BEGIN Supplied records

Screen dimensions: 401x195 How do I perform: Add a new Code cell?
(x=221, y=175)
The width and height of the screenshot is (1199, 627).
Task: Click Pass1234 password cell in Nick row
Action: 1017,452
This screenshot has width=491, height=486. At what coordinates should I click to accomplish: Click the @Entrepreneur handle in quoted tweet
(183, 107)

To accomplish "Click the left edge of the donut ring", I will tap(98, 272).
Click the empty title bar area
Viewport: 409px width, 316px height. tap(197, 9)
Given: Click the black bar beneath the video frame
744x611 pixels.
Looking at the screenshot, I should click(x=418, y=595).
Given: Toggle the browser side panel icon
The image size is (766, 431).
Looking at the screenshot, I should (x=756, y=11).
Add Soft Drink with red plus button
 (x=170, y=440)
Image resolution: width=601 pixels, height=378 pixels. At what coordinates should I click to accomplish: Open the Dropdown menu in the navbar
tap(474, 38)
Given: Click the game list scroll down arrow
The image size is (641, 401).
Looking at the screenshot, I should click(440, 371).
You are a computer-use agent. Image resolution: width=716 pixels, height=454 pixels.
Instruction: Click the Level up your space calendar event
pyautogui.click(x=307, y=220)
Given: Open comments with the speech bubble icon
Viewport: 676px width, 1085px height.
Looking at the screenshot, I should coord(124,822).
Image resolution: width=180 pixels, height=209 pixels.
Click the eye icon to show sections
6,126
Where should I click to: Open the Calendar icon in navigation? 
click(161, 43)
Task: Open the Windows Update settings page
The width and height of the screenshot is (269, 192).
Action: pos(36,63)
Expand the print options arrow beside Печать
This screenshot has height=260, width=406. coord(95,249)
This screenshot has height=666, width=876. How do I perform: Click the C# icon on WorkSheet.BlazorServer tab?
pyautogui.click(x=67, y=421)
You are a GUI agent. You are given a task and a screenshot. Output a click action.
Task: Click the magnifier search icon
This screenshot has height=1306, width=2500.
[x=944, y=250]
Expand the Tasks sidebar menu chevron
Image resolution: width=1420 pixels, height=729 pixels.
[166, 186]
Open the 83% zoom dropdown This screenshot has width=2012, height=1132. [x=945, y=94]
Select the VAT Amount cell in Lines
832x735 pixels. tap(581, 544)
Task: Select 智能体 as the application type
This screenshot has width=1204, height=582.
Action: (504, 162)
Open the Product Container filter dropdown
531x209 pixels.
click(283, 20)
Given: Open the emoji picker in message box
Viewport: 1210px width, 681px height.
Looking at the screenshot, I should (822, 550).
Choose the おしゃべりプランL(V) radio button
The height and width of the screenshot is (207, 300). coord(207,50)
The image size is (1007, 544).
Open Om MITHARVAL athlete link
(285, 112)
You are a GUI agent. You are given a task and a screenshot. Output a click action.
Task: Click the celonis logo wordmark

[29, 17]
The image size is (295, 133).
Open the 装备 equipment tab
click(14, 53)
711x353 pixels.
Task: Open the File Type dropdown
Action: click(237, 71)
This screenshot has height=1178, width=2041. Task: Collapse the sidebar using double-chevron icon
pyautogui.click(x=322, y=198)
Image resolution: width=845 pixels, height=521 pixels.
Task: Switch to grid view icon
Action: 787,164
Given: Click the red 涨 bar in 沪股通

END Supplied records

- Work to be completed: Revise the listing above by replacing "emoji picker" with "emoji panel", leaving everything else as it is.

- Reply:
Screen dimensions: 401x195 How do I perform: Add a new Code cell?
(x=221, y=175)
The width and height of the screenshot is (1199, 627).
Task: Click Pass1234 password cell in Nick row
Action: 1017,452
This screenshot has width=491, height=486. At what coordinates should I click to accomplish: Click the @Entrepreneur handle in quoted tweet
(183, 107)

To accomplish "Click the left edge of the donut ring", I will tap(98, 272).
Click the empty title bar area
Viewport: 409px width, 316px height. tap(197, 9)
Given: Click the black bar beneath the video frame
744x611 pixels.
Looking at the screenshot, I should click(x=418, y=595).
Given: Toggle the browser side panel icon
The image size is (766, 431).
Looking at the screenshot, I should (x=756, y=11).
Add Soft Drink with red plus button
 (x=170, y=440)
Image resolution: width=601 pixels, height=378 pixels. At what coordinates should I click to accomplish: Open the Dropdown menu in the navbar
tap(474, 38)
Given: Click the game list scroll down arrow
The image size is (641, 401).
Looking at the screenshot, I should click(440, 371).
You are a computer-use agent. Image resolution: width=716 pixels, height=454 pixels.
Instruction: Click the Level up your space calendar event
pyautogui.click(x=307, y=220)
Given: Open comments with the speech bubble icon
Viewport: 676px width, 1085px height.
Looking at the screenshot, I should coord(124,822).
Image resolution: width=180 pixels, height=209 pixels.
Click the eye icon to show sections
6,126
Where should I click to: Open the Calendar icon in navigation? 
click(161, 43)
Task: Open the Windows Update settings page
The width and height of the screenshot is (269, 192).
Action: pos(36,63)
Expand the print options arrow beside Печать
This screenshot has height=260, width=406. coord(95,249)
This screenshot has height=666, width=876. How do I perform: Click the C# icon on WorkSheet.BlazorServer tab?
pyautogui.click(x=67, y=421)
You are a GUI agent. You are given a task and a screenshot. Output a click action.
Task: Click the magnifier search icon
This screenshot has height=1306, width=2500.
[x=944, y=250]
Expand the Tasks sidebar menu chevron
Image resolution: width=1420 pixels, height=729 pixels.
[166, 186]
Open the 83% zoom dropdown This screenshot has width=2012, height=1132. [x=945, y=94]
Select the VAT Amount cell in Lines
832x735 pixels. tap(581, 544)
Task: Select 智能体 as the application type
This screenshot has width=1204, height=582.
Action: (504, 162)
Open the Product Container filter dropdown
531x209 pixels.
click(283, 20)
Given: Open the emoji panel in message box
Viewport: 1210px width, 681px height.
Looking at the screenshot, I should (822, 550).
Choose the おしゃべりプランL(V) radio button
The height and width of the screenshot is (207, 300). coord(207,50)
The image size is (1007, 544).
Open Om MITHARVAL athlete link
(285, 112)
You are a GUI agent. You are given a task and a screenshot. Output a click action.
Task: Click the celonis logo wordmark

[29, 17]
The image size is (295, 133).
Open the 装备 equipment tab
click(14, 53)
711x353 pixels.
Task: Open the File Type dropdown
Action: click(237, 71)
This screenshot has height=1178, width=2041. Task: Collapse the sidebar using double-chevron icon
pyautogui.click(x=322, y=198)
Image resolution: width=845 pixels, height=521 pixels.
Task: Switch to grid view icon
Action: 787,164
Given: Click the red 涨 bar in 沪股通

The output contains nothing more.